- _Objectives_
a) Using the song commentary, decide whether each statement agrees with it: (i) Gregg Allman came up with the name Melissa while waiting in line at a grocery store; (ii) "Summer Sun" peaked at #22; (iii) Dave Bickler was one of Jamestown Massacre's two lead singers. Answer yes or no for each and quote the deciding words.
b) Continue the song commentary from its final line, in the same style.
++++ Document extract
Gregg Allman began writing "Melissa" in 1967, before he and his brother Duane had formed their band. When he wrote the lyrics, he managed to get everything but the name of the girl. One day, he was waiting in line at the grocery store and heard a mother telling her daughter to come back. The name Melissa stuck in his head and the song was written. Still, it would be a few years before he'd actually record the song. Since Duane Allman enjoyed the song so much, it was added to the Eat a Peach LP after he died in a motorcycle accident. It immediately became a hit on FM radio, but since Billboard's airplay monitor largely followed the AM stations doing a Top 40 format, that success didn't translate into chart action.

Also known as "Sweet Melissa" because that's the way it's sung, the song features amazing guitar work by Dickey Betts and some underrated rhythms by both of the group's drummers.


Jamestown Massacre - "Summer Sun" (Not Available as MP3)

(Debuted #96, Peaked #90, 5 Weeks on chart)



The Jamestown Massacre was a native uprising that killed a quarter of the English settlers in Virginia in 1622. It's an odd choice for a band name, wich may account for this song being their only national hit.

"Summer Sun" is a relic from an era where regional airplay could allow a song to make the national charts. Jamestown Massacre was a Chicago-based group and heavy promotion from their home city gave them an entry on the Hot 100. Unfortunately, the song didn't break through in very many other areas and peaked at #90. It's a shame, as the song is quite good. Sounding at times like a song from 1960s Chicago-based bands like The Buckinghams mixed with the 70s band Chicago, the guitar and horn section combined with the vocal harmonies make it a catchy song that deserved a better chance to get airplay.

The band never managed to reach the Hot 100 again, but one of Jamestown Massacre's two lead singers was 19 year-old Dave Bickler, who would go on to sing one of the biggest hits of the 1980s, Survivor's "Eye of the Tiger." He is also the voice heard on Budweiser's "Real Men of Genius" TV and radio advertisements.

Gallery - "I Believe In Music" (Available MP3s appear to be Re-recordings)

(Debuted #97, Peaked #22, 16 Weeks on chart)
++++++++
++++ Records supplied
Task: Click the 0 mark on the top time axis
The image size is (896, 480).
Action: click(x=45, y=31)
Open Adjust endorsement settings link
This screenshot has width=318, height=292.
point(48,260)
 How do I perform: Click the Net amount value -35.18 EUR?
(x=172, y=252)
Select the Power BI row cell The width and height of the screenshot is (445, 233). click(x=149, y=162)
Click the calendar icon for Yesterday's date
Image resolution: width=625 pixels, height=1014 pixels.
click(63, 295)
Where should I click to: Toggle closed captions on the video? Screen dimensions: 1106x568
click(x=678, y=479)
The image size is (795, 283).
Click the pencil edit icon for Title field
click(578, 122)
++++++++
++++ Records supplied
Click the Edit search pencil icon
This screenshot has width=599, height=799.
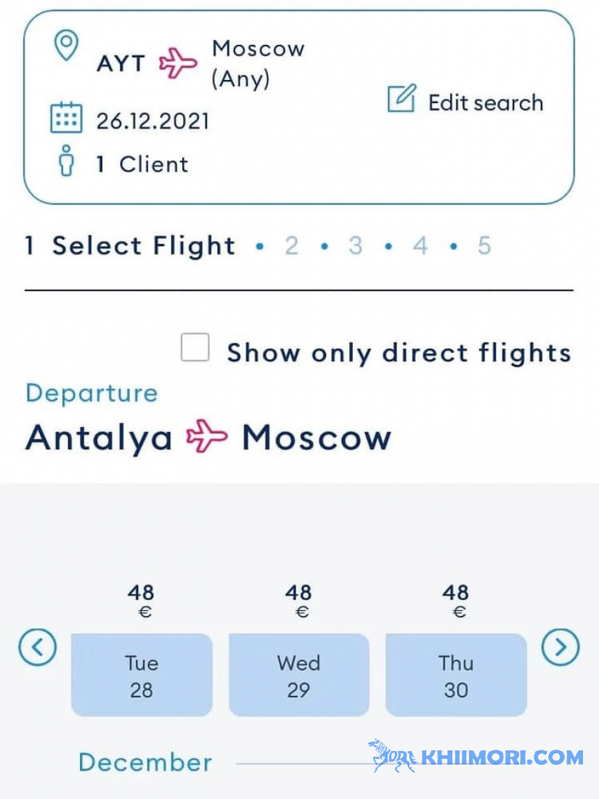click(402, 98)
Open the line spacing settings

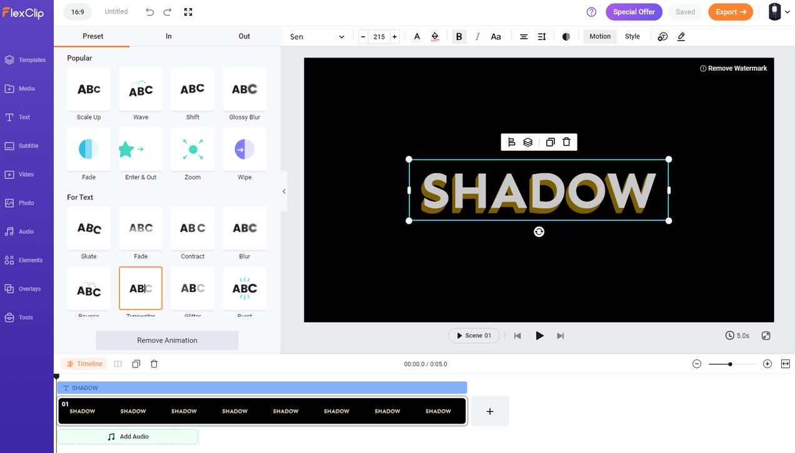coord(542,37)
++++++++
++++ Records supplied
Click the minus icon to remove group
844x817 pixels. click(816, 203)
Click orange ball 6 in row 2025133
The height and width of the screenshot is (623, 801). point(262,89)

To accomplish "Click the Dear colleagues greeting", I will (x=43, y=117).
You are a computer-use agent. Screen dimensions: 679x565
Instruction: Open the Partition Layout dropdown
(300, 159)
++++++++
- _Results of the tasks_
a)
(i) Yes: "he was waiting in line at the grocery store and heard a mother telling her daughter to come back. The name Melissa stuck in his head and the song was written."
(ii) No: "Unfortunately, the song didn't break through in very many other areas and peaked at #90."
(iii) Yes: "one of Jamestown Massacre's two lead singers was 19 year-old Dave Bickler"

b)
Gallery was a Detroit-based band led by Jim Gold and produced by guitarist Dennis Coffey. Unlike other early 1970s white acts from the Motor City like The Flaming Ember,Gallery stayed on the pop side of the musical fence. Their followup to their Top 5 breakthrough "Nice to Be With You" was "I Believe in Music," a Mac Davis-penned tune that confirmed they would be no one-hit wonder. With a simplistic approach that worked well on AM radio, a distorted guitar line and very 70s instrumental solo, the song was a moderate success.

Graham Nash and David Crosby - "Southbound Train" 

(Debuted #99, Peaked #99, 2 Weeks on chart)



The members of Crosby, Stills, Nash and Young would go on to record songs in several different combinations since their 1969-'70 heyday. They recorded as a quartet, a trio (without Neil Young), each member was a solo artist in his own right, and several of their solo LPs would feature other members as guests. In the case of Graham Nash and David Crosby, they made a series of LPs during the 1970s while Stephen Stills was busy with his group Manassas. The song that led off their first album together was "Southbound Train," a song written by Nash but sounding like it had been performed by a latter-day version of Crosby's old bandmates in The Byrds.

The train in the song is a metaphor, as the passengers named in the lyrics are liberty, equality and fraternity. While it's possibility that the "southbound" train was going to Hell, it's also possible that an association of things like liberty, equality and fraternity with the Southern U.S. right after the Civil Rights movement was deliberate. It's also a distinction underscored by the presence of the pedal steel (played by Jerry Garcia), an instrument mostly used in country music.The song also has a mournful harmonica solo by Nash.


Lenny Welch - "A Sunday Kind Of Love"  (Not Available as MP3)

(Debuted #100, Peaked #96, 5 Weeks on chart)



Lenny Welch was a pop singer in the same mold as Johnny Mathis but nowhere near as successful. He had been singing professionally since 1958 and reached his commercial peak during the 1960s. "A Sunday Kind of Love" was a jazz/pop standard that had been recorded many times since it was written in 1946. Singers who have handled its lyrics include Ella Fitzgerald, Dinah Washington Jo Stafford and Etta James. While normally sung by a female, it was also performed by male acts like Jan & Dean and The Dell Vikings. Lenny Welch's version is smooth, with his voice effortlessly and artfully doing its job as an orchestra and female combo back him up. True to the nature of MOR singles, the song it entirely inoffensive but not too syrupy-sweet. "A Sunday Kind of Love" would also be Welch's final appearance on the Hot 100.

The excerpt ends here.